* [What is needed] Give the lines of the data below as a numbered list, leaving out any blank lines, beginning at the line that contains "Click the Android column header" and stopping after the line that contains "pyautogui.click(x=1058, y=253)".

Start Record set

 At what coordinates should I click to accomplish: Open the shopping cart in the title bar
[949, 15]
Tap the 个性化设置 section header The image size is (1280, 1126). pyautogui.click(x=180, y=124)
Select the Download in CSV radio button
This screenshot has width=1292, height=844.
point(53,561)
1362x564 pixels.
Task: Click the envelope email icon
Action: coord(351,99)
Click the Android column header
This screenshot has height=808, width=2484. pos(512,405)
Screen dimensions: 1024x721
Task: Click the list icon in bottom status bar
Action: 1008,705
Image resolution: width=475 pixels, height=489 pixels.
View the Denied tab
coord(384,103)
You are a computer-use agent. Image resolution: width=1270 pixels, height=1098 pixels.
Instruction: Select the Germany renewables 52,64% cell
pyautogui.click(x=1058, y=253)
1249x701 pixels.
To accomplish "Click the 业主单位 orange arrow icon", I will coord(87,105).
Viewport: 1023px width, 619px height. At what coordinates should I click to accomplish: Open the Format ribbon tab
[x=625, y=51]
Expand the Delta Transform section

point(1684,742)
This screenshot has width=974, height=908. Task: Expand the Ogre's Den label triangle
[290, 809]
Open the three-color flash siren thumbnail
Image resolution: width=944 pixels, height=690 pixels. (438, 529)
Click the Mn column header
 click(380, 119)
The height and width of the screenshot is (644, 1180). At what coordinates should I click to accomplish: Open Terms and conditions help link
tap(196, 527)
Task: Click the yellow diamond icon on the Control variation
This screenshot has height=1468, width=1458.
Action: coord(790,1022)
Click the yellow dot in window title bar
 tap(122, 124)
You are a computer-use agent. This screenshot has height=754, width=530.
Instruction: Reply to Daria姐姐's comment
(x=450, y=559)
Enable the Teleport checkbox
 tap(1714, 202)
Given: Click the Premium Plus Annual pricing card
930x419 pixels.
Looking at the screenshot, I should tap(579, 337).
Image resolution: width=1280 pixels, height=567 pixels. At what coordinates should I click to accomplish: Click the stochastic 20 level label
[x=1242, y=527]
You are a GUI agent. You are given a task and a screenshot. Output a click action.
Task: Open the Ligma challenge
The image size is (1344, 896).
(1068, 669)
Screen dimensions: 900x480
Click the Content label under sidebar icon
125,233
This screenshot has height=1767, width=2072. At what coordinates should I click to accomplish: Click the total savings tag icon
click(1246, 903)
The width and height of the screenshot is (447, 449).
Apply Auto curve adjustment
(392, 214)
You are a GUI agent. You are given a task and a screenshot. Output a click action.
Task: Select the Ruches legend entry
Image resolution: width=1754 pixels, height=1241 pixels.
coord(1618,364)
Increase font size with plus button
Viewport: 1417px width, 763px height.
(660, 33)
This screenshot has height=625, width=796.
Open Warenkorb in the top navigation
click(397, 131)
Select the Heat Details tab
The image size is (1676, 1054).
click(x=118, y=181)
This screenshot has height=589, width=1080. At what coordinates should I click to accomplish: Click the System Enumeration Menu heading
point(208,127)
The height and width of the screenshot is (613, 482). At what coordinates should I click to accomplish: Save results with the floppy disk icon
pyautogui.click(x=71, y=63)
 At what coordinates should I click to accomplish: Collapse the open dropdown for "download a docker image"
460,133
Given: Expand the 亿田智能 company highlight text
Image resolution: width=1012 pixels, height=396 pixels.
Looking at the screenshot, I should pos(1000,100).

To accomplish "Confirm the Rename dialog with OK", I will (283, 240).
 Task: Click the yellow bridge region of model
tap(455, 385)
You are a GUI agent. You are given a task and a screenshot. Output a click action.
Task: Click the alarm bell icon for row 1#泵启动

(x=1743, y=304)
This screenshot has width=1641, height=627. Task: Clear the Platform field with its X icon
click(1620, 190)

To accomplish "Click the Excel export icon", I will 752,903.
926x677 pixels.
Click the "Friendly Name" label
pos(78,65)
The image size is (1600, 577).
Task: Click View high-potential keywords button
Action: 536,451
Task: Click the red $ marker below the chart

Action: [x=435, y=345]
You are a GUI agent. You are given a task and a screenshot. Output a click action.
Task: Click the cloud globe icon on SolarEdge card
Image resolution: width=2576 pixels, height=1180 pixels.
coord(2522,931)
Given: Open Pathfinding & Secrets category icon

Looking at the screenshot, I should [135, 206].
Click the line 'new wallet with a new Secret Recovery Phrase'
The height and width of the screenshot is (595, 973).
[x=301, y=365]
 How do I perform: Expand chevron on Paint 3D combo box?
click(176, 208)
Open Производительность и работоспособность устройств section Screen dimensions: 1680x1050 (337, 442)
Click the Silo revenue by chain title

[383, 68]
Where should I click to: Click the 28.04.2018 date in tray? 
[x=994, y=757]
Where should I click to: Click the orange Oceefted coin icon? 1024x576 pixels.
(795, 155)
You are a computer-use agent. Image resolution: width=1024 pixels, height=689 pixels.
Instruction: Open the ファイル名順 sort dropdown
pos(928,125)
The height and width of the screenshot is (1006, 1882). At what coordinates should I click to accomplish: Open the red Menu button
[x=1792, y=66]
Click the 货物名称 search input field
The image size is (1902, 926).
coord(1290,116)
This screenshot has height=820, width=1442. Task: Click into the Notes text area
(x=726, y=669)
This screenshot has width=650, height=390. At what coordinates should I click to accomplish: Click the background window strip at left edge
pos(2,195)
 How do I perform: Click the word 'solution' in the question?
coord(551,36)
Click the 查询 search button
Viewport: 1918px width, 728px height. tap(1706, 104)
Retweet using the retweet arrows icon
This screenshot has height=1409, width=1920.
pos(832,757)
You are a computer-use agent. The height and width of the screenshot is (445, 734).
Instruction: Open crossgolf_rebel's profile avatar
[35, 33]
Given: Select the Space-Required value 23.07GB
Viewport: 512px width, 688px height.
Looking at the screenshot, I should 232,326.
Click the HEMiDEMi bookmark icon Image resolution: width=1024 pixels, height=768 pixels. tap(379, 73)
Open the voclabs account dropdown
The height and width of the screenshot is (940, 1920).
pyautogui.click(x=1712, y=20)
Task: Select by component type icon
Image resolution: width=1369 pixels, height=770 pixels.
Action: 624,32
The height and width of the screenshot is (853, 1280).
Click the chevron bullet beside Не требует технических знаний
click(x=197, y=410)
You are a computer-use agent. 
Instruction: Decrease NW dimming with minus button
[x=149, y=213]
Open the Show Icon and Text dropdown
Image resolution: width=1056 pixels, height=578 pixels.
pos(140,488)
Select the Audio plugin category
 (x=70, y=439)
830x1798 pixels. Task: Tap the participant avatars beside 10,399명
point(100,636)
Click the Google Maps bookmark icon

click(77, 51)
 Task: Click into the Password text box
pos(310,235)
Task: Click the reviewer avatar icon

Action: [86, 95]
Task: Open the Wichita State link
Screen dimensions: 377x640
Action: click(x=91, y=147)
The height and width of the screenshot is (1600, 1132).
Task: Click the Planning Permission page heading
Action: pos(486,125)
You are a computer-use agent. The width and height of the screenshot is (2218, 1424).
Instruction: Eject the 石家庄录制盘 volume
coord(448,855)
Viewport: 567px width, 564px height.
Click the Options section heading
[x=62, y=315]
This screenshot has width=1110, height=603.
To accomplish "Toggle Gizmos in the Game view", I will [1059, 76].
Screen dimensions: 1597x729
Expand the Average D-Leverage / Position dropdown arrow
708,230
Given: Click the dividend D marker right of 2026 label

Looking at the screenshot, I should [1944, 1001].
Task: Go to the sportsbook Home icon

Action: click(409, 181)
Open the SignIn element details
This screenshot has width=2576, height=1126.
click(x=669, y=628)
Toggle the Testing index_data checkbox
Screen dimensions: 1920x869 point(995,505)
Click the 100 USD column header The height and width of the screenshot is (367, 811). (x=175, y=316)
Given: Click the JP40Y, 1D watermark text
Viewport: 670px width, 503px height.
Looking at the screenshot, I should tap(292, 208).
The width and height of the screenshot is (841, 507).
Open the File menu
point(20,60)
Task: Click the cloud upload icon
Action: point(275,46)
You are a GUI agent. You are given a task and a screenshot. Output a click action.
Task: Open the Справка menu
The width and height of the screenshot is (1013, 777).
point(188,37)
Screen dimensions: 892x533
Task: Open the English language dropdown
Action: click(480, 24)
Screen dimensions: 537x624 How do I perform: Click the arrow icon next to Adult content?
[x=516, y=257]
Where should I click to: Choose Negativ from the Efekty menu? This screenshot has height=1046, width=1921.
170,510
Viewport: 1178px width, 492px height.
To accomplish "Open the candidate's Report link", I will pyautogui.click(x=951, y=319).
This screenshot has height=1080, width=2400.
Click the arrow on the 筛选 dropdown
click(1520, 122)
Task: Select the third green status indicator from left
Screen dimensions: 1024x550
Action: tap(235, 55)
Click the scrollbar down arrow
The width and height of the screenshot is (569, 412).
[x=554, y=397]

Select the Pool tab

End Record set

* [Final answer]
1. Click the Android column header
2. This screenshot has height=808, width=2484. pos(512,405)
3. Screen dimensions: 1024x721
4. Task: Click the list icon in bottom status bar
5. Action: 1008,705
6. Image resolution: width=475 pixels, height=489 pixels.
7. View the Denied tab
8. coord(384,103)
9. You are a computer-use agent. Image resolution: width=1270 pixels, height=1098 pixels.
10. Instruction: Select the Germany renewables 52,64% cell
11. pyautogui.click(x=1058, y=253)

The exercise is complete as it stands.